This very fine composition is contained in an oval concave [p012] curve, and the figures in several points radiate to a centre. Some of the group pass the great leading line, but only to the degree and with the licence that a genius can effect, which destroys the too great, and the too palpable construction of the composition. The allegorical figures of Fame and Genius hovering over the royal personage, establish a centre to the oval, which prevents a void that would have been weak in the composition.

Three designs were next produced from Etruscan vases, to carry the evidence further, and to show the original source of the demonstrations of beauty in Grecian art. One was a charioteer driving a pair of magnificent horses of the highest spirit, Fig. 22. The composition is elliptic, and serpentine within.

Fig. 22.

The youthful conductor of the steeds is in a crescent or boat-shaped car, and his form is elegantly bent to meet the action and motion; his mantle flows behind in curved and serpentine folds, expressing the wind occasioned by the velocity of action. A more graceful or beautiful group and composition cannot be imagined.

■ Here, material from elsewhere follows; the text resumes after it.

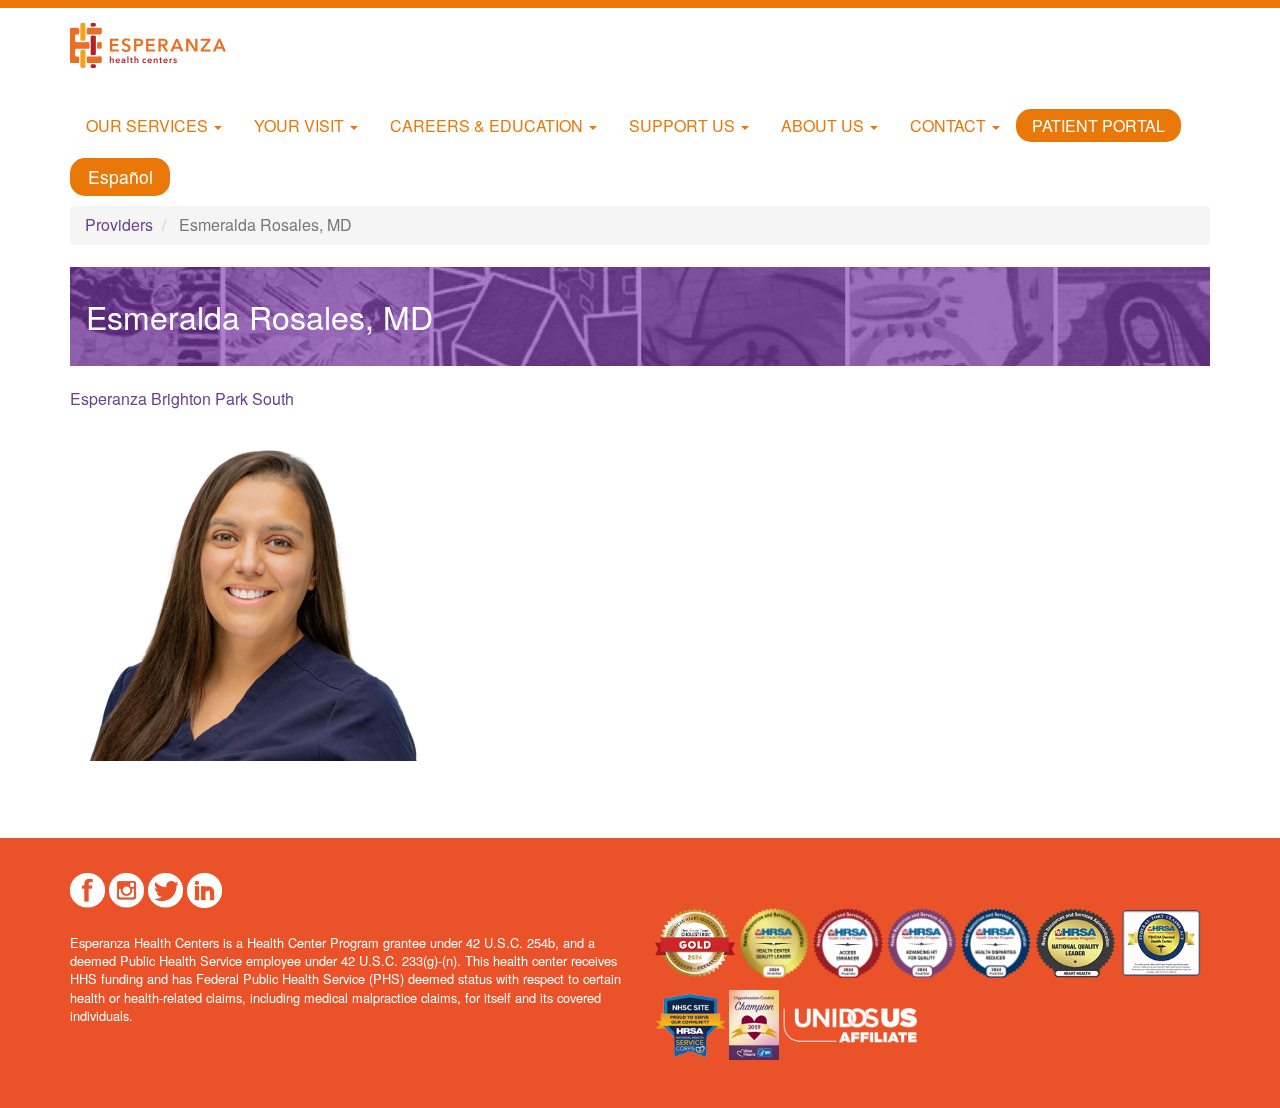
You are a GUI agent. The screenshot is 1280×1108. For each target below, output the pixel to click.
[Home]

The next design was a female in an elegant and very gentle serpentine action of the figure. Every portion of the outlines was elegant, from the varied succession of convexity and concavity; not a single angle could be traced throughout the whole [p013] of this beautiful creature. She held in her left arm a very handsome oval vase; and in the other a sort of scarf with ribands, all serpentine in form. By her side is placed a young man selected from another Etruscan design.

Fig. 23.

The line of this figure was the outline of an ellipse; it is perfection in every respect; and the grace was shown to depend upon gentle curved lines of convex and concave, alternately blended, and confluent. The motion of ships at sea is described in gentle elliptic curves; the wings and plumage of birds assume the oval and elliptic curves; all the fibres of their feathers have that form; some flattened, others more rounded: the pine-apple and numberless fruits have all an oval character of outline.

Many take the character of eggs, pointed at one end, and large and blunt at the other extremity. The leaves of trees [p014] have the oval shape more than any other; the bend of the branches, and the whole external form of many trees is oval.

There is no form of created things which may not be found to correspond in all its dependent shapes to ovals and ellipses of various disks, even objects which at first sight seem to contradict the possibility of meeting this system.

The lecture was closed by some extracts and quotations from Lomazzo, Dryden, Hogarth, Du Fresnoy, and the Abbé du Bos; the tendency of which was to show that lines had been mentioned, and had been written upon without any explanation given that could lead to certain conclusions. That all these authors attributed to supreme genius alone, and something of the divinely inspired character in artists, the power to produce those indescribable lines that affect the human eye so strongly. These lines I described as belonging to the oval and the ellipsis, and the confluent lines by conjunction and combination; that these indescribable lines, which from Plato to Dryden had never been detected or obtained a name; that puzzled all equally alike, are those alone I attempted, and I believe proved in this lecture, to be the elliptic combinations.

I stated that the great Greek artists confined themselves to certain rules and principles of unerring consequences in the production of beauty, grace, or grandeur in their figures; that all their compositions depended upon the same species of rule and order. I pointed out, that fashion is in all countries the destroyer of taste, that it unfits the mind for fixed principles; that where it dominates, there taste will be always fluttering and never settle, nor have a sure dominion. The Greeks, having no such vile tormentor to divert them from a pure course in their progress, arrived at the summit of perfection in every scientific pursuit, by following sure principles as their guides, and by never abandoning a path traced by nature, and matured by the most sublime philosophy.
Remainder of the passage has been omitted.